▶ **Task item**:
Check every line below for the word "jump" and show those that hold it.
----- Data to examine -----
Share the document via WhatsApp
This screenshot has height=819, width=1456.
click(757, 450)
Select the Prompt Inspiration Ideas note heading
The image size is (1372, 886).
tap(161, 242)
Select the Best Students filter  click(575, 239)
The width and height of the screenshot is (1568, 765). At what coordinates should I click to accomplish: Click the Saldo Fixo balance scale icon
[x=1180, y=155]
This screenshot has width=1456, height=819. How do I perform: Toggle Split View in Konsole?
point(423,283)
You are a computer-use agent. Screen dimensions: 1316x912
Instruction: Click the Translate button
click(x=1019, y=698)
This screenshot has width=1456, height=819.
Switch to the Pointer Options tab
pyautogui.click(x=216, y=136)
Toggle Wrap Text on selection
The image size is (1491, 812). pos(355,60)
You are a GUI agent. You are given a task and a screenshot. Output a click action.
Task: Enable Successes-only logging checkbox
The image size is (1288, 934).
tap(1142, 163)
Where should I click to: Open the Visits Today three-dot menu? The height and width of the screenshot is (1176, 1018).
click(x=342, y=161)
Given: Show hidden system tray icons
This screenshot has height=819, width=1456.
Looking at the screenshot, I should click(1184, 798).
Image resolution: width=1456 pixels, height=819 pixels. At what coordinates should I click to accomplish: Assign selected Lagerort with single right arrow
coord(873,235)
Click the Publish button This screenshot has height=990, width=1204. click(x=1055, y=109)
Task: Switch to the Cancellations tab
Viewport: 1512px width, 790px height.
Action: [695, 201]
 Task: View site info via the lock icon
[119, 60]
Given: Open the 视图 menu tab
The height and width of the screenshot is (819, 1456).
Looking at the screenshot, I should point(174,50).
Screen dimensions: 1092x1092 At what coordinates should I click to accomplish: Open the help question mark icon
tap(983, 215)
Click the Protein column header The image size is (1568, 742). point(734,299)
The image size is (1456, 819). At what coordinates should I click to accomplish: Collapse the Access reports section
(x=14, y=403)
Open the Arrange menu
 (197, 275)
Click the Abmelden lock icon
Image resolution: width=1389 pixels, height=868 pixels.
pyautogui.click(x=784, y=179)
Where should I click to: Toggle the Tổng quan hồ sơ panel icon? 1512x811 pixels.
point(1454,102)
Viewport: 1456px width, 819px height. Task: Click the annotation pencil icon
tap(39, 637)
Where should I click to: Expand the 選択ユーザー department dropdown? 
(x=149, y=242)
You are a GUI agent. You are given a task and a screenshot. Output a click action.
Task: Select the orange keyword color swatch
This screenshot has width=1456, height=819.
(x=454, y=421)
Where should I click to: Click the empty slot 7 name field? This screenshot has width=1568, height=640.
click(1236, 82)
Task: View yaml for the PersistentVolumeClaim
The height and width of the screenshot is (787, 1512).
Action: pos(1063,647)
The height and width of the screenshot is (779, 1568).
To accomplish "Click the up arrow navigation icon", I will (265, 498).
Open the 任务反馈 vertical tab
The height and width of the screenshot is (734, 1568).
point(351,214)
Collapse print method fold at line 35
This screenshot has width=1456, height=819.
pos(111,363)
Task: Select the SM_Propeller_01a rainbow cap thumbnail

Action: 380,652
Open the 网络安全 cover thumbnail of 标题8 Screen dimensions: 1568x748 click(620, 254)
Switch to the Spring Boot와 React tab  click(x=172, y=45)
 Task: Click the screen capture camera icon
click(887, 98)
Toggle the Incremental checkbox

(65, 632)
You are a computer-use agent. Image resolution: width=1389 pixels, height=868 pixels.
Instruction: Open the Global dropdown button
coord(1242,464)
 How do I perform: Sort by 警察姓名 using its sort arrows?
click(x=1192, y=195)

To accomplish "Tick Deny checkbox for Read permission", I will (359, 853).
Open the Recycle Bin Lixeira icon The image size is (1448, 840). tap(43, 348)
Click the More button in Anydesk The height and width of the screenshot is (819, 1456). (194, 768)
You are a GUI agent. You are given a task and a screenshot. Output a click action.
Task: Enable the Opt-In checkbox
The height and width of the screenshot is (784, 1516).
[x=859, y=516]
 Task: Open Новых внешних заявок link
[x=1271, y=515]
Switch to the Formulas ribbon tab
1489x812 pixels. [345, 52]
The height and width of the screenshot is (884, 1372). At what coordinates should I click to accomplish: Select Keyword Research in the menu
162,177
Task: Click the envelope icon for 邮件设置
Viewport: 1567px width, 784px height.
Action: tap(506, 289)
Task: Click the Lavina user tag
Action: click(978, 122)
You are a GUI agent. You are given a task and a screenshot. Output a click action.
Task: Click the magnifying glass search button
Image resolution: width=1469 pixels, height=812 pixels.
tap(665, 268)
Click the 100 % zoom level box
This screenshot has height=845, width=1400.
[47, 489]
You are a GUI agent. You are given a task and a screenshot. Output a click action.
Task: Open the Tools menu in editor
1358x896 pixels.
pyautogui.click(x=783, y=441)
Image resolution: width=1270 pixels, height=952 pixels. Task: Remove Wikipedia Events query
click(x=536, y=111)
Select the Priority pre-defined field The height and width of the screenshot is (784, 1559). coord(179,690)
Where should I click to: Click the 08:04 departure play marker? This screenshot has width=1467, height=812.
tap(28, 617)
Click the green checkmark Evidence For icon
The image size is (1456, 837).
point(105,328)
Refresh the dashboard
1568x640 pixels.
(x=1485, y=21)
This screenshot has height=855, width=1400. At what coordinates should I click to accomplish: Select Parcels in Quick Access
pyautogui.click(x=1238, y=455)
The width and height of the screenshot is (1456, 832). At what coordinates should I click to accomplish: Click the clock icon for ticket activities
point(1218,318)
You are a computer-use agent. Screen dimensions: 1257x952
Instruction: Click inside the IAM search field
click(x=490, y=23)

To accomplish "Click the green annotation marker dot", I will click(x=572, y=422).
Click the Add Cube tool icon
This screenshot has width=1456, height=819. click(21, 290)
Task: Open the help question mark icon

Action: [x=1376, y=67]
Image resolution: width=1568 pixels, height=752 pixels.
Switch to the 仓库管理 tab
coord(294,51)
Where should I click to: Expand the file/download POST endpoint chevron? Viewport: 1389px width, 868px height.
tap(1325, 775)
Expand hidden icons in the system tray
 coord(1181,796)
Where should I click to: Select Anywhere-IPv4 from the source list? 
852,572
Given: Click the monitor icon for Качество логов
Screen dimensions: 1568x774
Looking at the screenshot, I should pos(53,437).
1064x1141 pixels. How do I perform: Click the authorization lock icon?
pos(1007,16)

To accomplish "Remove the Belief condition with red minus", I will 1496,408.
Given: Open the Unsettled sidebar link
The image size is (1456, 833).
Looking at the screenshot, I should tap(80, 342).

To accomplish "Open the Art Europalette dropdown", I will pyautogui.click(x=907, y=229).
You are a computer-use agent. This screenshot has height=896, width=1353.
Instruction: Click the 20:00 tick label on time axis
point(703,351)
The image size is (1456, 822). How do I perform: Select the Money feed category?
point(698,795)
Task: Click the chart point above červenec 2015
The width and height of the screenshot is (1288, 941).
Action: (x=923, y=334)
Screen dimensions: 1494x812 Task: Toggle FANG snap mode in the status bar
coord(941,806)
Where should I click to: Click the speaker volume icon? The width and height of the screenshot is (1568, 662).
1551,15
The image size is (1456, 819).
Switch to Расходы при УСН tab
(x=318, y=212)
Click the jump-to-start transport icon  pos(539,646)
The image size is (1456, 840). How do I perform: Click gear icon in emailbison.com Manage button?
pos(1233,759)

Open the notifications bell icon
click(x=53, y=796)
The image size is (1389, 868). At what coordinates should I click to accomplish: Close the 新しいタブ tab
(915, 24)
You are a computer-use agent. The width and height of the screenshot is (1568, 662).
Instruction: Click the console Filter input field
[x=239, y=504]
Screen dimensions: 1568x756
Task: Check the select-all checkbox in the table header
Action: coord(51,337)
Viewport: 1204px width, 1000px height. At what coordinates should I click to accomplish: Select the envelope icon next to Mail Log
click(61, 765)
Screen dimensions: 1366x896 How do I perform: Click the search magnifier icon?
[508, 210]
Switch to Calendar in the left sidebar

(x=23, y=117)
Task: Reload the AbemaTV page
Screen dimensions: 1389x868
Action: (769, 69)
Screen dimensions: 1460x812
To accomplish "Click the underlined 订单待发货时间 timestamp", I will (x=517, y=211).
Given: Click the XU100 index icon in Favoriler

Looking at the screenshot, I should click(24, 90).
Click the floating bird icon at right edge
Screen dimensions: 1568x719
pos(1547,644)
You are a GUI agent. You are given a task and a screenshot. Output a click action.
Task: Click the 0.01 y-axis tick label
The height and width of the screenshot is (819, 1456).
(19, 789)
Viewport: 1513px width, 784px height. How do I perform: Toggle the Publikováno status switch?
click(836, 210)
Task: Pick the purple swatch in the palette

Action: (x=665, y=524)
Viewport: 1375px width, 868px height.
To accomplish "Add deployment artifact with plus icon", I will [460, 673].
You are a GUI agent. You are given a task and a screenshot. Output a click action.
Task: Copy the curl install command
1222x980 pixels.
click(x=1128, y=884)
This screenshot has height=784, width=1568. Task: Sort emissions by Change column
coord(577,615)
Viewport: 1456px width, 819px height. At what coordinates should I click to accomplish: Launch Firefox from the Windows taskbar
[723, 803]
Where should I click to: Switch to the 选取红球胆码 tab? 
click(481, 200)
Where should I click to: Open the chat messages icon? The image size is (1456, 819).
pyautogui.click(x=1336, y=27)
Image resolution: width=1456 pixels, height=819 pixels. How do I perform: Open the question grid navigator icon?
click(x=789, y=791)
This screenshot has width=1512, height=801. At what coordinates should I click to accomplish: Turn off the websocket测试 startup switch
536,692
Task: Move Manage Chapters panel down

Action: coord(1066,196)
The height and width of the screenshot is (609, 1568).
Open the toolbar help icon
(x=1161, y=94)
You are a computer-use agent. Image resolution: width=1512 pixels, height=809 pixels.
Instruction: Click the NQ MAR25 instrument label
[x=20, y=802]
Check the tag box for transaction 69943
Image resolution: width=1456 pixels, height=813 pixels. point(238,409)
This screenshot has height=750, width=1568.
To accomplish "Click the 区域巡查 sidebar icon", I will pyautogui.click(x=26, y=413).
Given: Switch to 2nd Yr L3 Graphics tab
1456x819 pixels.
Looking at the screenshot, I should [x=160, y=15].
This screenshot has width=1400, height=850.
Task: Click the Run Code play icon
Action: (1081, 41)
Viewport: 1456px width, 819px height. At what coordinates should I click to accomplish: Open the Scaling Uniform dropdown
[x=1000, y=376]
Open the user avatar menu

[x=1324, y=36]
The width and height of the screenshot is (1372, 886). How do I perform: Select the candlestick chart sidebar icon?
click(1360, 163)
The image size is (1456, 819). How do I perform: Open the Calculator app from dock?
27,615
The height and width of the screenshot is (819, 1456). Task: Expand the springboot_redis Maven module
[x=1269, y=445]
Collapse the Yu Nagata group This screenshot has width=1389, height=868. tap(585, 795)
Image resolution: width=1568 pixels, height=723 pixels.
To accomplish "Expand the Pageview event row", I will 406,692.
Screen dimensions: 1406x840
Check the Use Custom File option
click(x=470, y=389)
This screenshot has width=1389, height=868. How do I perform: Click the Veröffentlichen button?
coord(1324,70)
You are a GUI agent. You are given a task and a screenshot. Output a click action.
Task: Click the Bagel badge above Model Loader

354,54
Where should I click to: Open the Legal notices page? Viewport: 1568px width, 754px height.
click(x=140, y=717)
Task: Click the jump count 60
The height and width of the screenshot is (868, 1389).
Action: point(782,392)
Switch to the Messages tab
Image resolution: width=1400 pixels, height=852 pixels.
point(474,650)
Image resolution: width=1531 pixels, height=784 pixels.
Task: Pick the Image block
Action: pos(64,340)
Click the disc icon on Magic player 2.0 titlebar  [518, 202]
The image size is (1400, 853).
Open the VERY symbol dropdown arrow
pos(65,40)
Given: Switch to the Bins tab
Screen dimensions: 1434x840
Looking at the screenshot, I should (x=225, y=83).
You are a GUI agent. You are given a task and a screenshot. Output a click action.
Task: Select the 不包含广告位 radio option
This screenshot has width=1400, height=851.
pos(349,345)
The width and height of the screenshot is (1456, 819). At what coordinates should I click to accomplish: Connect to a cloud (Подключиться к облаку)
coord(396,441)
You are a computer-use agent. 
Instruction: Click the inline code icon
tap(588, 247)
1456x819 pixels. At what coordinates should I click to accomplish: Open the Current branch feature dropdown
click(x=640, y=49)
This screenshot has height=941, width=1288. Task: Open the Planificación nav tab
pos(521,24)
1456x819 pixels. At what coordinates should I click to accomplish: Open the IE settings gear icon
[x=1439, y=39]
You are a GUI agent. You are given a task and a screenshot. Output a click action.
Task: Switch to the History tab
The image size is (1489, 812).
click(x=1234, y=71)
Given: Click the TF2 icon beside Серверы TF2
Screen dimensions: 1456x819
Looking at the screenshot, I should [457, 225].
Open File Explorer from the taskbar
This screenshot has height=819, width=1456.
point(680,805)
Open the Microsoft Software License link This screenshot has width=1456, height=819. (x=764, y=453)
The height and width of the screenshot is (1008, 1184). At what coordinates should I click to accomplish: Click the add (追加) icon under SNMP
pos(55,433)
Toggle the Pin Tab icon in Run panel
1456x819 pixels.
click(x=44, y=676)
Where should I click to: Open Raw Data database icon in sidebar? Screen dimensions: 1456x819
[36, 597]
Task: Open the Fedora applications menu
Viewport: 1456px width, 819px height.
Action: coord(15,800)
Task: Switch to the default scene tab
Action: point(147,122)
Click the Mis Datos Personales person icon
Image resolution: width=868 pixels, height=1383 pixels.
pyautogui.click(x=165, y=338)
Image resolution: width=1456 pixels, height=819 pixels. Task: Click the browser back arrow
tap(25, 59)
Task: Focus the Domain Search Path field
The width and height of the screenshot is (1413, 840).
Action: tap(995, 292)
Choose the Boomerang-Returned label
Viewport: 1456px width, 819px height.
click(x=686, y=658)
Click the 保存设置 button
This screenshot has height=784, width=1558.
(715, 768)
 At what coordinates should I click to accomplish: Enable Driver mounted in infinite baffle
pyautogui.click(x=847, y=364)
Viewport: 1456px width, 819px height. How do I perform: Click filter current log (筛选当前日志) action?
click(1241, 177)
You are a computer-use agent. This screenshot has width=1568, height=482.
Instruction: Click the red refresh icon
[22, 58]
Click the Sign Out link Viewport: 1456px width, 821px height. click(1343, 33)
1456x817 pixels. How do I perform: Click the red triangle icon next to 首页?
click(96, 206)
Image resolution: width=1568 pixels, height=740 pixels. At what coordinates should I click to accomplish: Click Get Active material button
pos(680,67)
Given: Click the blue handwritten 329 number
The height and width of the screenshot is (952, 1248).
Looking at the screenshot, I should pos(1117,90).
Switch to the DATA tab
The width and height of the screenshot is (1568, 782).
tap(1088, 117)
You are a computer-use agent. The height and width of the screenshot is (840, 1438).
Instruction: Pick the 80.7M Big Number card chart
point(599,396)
-----
▶ **Final answer**:
Click the jump-to-start transport icon  pos(539,646)
Task: Click the jump count 60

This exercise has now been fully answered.